U.S. District Judge Charles R. Richey yesterday set aside an $80,000 jury award in an assault case, saying the jury "obviously overlooked and disregarded both the evidence and the law" in reaching its decision.

He said that the jury must have reached its conclusion because the plaintiff in the case "was a good witness who aroused sympathy. However, sympathetic justice does not provide the basis for a claim of liability."

Richey's ruling came in a case brought by Halbert D. Brooks, a supervisor for the Washington Terminal Co., who contended in his suit that he was assaulted by a former employee of the firm. The employee, Sarly Garnett, assaulted Brooks with a railroad tool after Brooks had reprimanded him for sleeping on the job, the Court was told.
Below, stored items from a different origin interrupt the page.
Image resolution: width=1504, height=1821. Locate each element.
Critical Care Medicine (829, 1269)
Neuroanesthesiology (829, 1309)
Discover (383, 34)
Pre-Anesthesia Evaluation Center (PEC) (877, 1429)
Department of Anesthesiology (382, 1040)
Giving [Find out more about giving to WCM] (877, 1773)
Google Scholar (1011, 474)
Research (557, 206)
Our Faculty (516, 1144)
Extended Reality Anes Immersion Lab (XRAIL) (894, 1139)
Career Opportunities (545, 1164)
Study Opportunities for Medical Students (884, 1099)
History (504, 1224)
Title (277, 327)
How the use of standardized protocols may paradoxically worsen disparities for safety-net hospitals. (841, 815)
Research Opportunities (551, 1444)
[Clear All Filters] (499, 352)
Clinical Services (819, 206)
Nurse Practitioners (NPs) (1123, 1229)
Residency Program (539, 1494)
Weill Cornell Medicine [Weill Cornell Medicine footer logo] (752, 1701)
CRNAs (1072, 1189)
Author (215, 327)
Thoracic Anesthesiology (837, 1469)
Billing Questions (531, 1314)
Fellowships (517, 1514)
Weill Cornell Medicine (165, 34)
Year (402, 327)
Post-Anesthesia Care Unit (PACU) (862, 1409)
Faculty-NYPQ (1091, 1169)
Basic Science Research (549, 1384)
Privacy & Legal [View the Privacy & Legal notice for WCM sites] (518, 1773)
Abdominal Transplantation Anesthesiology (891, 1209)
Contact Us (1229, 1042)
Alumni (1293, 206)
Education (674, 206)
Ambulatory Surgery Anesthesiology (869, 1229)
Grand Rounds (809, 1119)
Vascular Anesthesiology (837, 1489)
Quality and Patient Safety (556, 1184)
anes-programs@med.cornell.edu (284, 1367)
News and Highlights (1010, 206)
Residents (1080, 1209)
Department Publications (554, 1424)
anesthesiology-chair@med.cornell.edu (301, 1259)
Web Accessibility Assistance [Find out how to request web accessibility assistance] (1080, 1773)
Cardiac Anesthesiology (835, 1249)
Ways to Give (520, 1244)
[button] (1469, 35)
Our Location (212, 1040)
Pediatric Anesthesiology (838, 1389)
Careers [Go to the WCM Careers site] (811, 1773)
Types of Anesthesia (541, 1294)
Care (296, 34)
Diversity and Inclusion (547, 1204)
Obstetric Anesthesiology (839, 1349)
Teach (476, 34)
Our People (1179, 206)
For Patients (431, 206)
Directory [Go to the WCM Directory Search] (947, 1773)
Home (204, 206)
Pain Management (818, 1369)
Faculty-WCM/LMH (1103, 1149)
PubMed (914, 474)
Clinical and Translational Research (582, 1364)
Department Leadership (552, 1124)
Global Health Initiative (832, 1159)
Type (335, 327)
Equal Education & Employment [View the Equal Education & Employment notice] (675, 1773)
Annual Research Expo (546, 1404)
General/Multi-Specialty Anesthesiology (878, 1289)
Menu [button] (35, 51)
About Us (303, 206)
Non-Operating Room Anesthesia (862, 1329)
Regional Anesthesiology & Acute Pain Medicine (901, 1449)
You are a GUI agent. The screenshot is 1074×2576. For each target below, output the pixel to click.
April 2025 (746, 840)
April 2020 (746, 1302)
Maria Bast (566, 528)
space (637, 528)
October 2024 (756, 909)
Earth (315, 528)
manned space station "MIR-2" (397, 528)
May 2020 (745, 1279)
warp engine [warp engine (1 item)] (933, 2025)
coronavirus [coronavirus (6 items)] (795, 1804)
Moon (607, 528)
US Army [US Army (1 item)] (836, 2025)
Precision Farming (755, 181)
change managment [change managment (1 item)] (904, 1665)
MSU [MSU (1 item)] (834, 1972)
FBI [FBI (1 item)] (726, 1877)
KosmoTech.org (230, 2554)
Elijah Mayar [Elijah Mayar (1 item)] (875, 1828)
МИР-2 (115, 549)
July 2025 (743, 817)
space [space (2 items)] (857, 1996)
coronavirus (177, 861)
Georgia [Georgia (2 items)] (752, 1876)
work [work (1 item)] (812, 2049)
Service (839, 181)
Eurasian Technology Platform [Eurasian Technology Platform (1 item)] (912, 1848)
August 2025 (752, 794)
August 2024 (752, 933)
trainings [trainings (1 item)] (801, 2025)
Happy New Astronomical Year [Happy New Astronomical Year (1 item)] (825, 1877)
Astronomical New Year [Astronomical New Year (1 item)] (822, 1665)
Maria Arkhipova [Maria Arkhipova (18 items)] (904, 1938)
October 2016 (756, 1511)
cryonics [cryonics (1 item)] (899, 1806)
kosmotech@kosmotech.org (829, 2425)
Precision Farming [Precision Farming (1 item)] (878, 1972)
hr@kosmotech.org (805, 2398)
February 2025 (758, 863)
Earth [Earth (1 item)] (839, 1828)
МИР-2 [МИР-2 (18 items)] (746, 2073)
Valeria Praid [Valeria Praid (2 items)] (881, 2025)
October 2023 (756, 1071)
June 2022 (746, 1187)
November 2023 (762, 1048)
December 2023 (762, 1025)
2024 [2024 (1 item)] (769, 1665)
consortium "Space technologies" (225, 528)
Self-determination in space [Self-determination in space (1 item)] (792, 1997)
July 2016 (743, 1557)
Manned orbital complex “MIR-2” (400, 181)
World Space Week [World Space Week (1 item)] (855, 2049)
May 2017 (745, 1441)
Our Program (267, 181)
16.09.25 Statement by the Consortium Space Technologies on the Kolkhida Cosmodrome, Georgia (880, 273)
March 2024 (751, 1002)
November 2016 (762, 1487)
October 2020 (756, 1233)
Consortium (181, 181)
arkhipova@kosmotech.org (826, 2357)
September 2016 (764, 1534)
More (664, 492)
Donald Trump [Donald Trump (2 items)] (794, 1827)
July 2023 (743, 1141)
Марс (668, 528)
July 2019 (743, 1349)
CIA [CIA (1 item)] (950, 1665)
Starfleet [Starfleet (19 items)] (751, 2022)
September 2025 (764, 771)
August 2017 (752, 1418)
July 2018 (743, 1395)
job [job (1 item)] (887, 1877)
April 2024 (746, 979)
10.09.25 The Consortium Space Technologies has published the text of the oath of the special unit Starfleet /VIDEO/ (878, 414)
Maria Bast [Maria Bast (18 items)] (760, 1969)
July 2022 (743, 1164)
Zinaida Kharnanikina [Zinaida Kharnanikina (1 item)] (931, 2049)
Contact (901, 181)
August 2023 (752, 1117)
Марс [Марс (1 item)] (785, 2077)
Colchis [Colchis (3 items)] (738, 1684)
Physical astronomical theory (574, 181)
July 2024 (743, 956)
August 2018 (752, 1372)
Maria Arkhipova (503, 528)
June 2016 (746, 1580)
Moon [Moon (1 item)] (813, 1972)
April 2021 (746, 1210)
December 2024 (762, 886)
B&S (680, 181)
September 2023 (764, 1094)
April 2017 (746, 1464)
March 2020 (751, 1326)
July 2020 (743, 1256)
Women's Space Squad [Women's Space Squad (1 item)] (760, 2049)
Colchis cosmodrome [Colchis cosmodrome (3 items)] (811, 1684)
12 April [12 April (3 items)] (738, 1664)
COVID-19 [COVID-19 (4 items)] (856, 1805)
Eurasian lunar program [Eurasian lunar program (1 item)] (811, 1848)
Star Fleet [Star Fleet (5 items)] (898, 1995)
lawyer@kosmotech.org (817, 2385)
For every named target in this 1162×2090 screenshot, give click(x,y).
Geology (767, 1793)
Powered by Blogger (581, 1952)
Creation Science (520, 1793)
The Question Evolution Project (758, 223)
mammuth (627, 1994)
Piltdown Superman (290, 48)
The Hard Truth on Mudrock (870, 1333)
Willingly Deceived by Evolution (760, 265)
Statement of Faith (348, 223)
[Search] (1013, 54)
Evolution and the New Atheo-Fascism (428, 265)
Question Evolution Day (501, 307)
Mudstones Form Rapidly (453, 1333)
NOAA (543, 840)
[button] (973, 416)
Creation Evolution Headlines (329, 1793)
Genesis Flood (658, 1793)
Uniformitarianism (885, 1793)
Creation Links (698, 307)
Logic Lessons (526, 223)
Brooks said in his suit that the Washington Terminal Co. was negligent in its hiring of Garentt and that the company was liable for the assault.

Richey said in his opinion issued yesterday that he should have dismissed the case before it even reached the jury, and that the only remedy now was to set aside the veredict that was reached on Oct. 20. He said some of the plaintiff's arguments were "sheer nonsense" and that there was not enough evidence to "even an inference" that the firm was liable for the assault.

"The only act which Mr. Garnett could have done which would have been in 'furtherance of the work of the employer's business' was to comply with the plaintiff's roders and punch his card out - not punch out his foreman," Richey said.